▶ TÂCHE COURTE: Rassemblez, en les recopiant, toutes les lignes des entrées ci-dessous qui contiennent le mot « size ». La casse doit être respectée.

* * *

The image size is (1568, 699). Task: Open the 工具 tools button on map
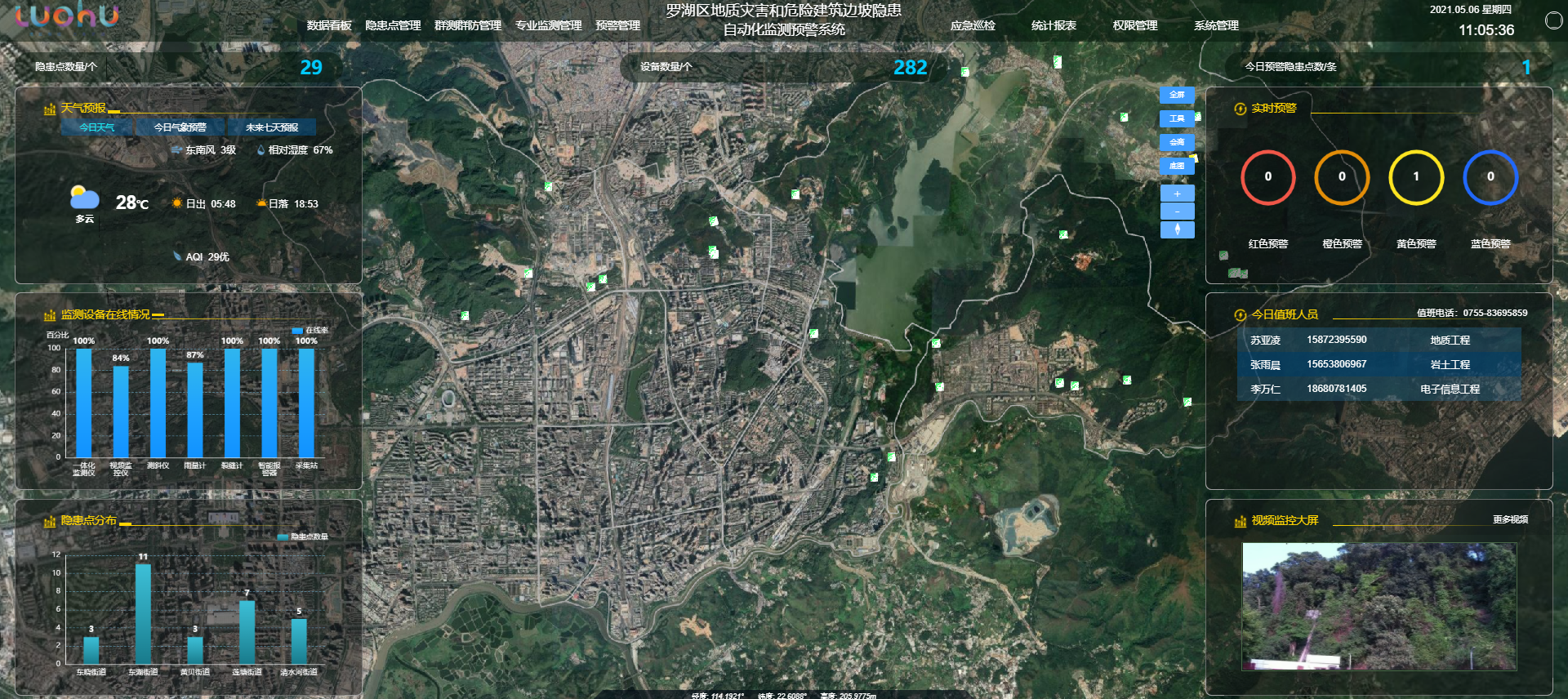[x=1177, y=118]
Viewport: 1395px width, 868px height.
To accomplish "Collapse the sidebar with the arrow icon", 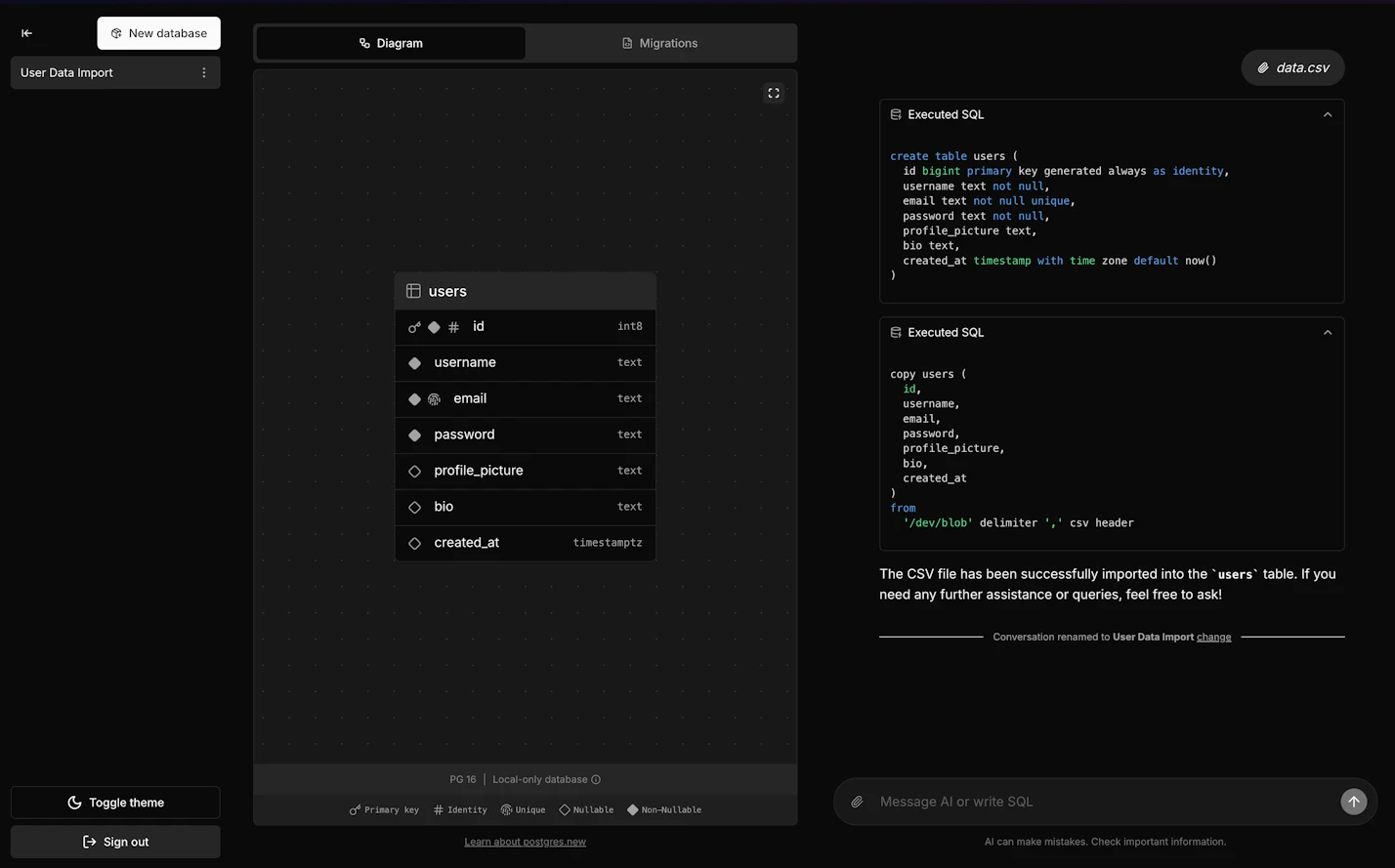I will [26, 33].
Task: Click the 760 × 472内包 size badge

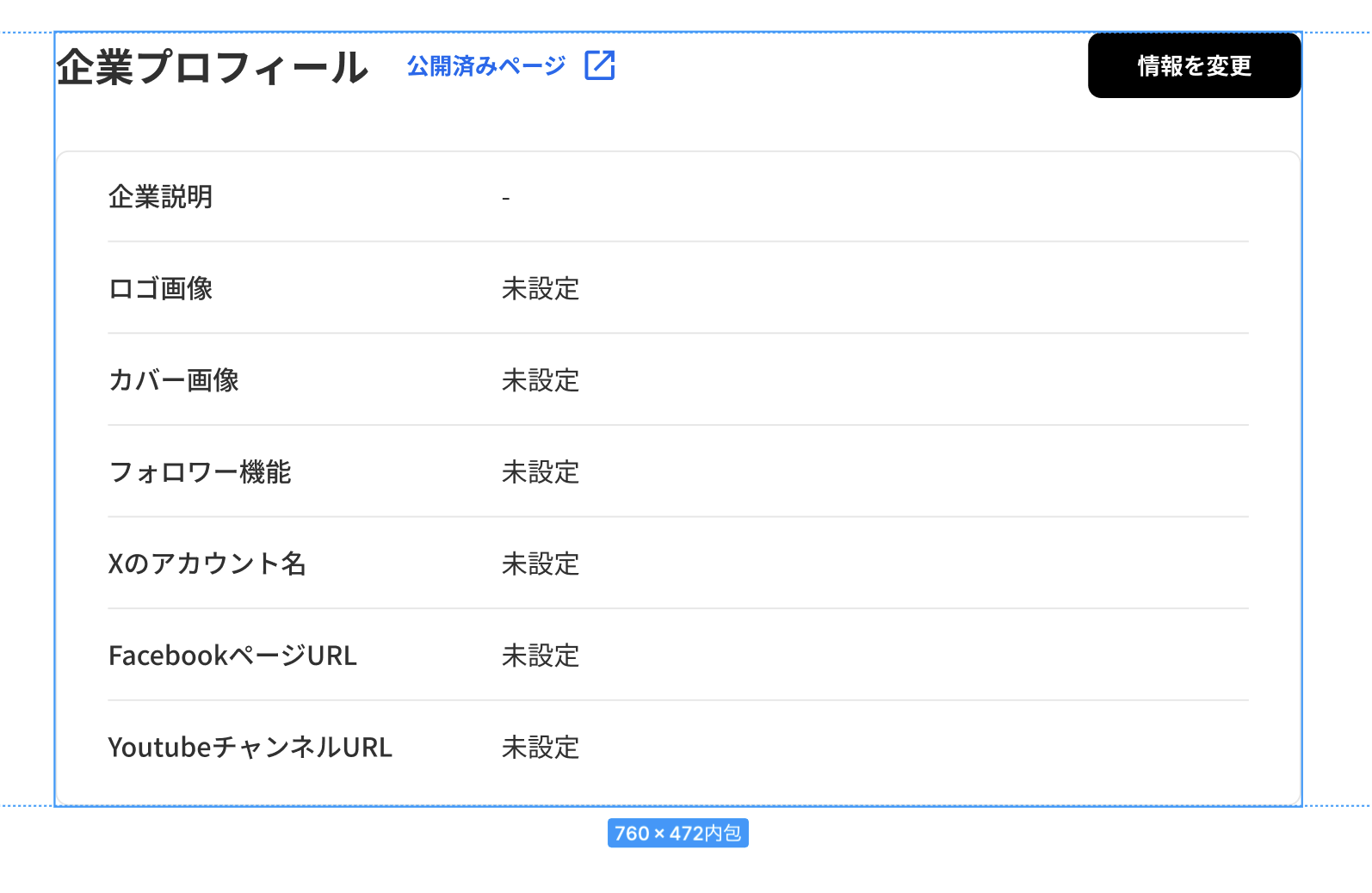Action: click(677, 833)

* * *

▶ RÉPONSE COMPLÈTE:
The image size is (1568, 699). Task: Open the 工具 tools button on map
Task: Click the 760 × 472内包 size badge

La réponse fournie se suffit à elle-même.